REPUBLIKA.CO.ID, UNGARAN -- Anggota DPRD Kabupaten Semarang, Bambang Kusriyanto, memaparkan wacana pilkada lewat DPRD sebaiknya dikaji lebih mendalam.
Jangan terlalu tergesa gesa dalam memutuskan suatu aturan. Karena pada dasarnya, hal ini jelas tidak sejalan dengan konstitusi.
Konstitusi, kata Ketua DPC PDIP Kabupaten Semarang ini, menjelaskan jika bentuk negara Indonesia adalah republik dengan sistem pemerintahan presidensil.
”Sehingga sudah semestinya sistem pemilihan kepala daerah dan presiden harus selaras.

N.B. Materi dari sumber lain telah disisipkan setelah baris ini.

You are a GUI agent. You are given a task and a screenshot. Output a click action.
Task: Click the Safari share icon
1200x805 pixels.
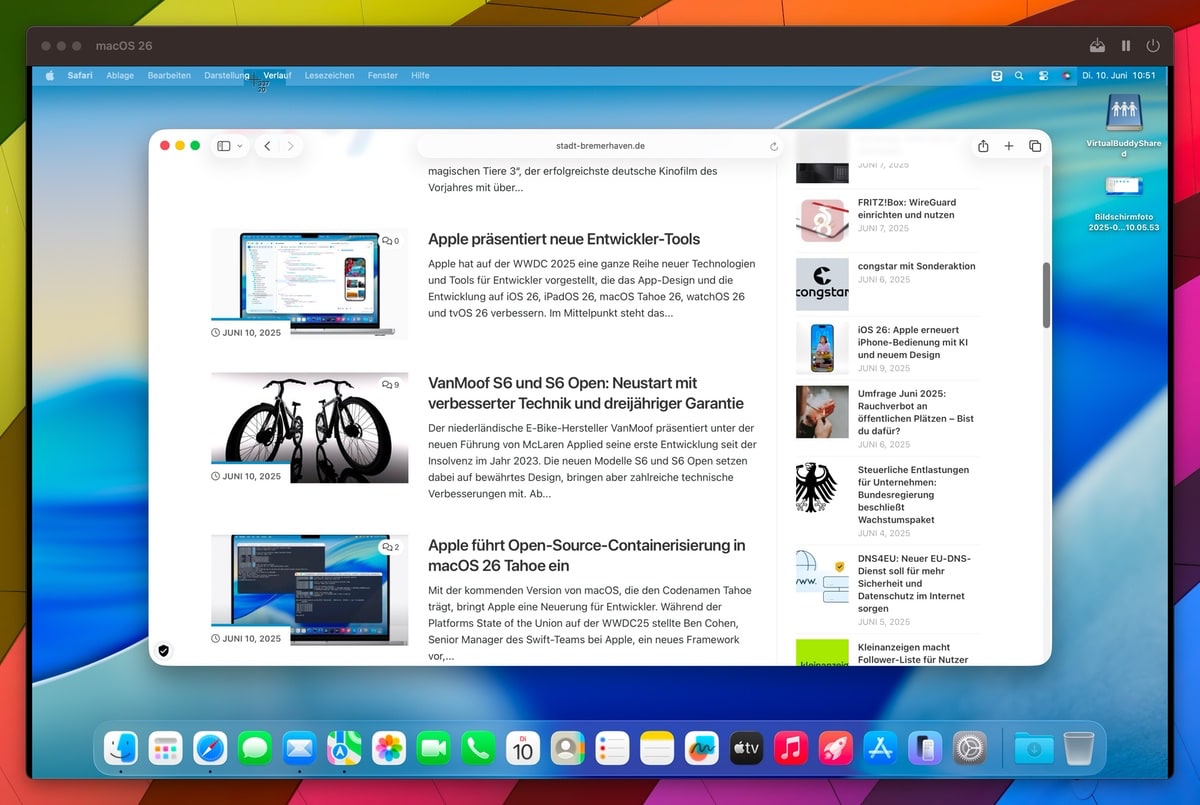[x=983, y=146]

Presiden dan kepala daerah dipilih lewat pemilu langsung,” ujarnya.
Sebab, otonomi daerah telah memberi kewenangan yang luas kepada kepala daerah dalam mengatur dan memerintah wilayahnya.
“Jadi pemilihan kepala daerah oleh DPRD hanya berlaku di negara dengan sistem pemerintahan parlementer, bukan sistem pemerintahan presidensiil,” tegasnya.
Menurutnya, jika permasalahan ini dipicu dengan alasan tingginya biaya pemilihan langsung –sebenarnya-- bisa diantisipasi oleh penyelenggara pemilu.
Artinya, bisa dibuatkan aturan main yang jelas terkait jumlah baliho, atribut dan lainnya. Atau menghapus kampanye yang dinilai menelan anggaran besar.
Bila perlu dibuatkan pula aturan tegas terkait penggunaan fasilitas publik milik pemda (seperti reklame), pengaturan cuti kampanye dan lainnya.
Sehingga incumbent tidak bisa menggunakan APBD. “Intinya kami sangat tidak setuju terhadap wacana perubahan tersebut,” tegas Bambang.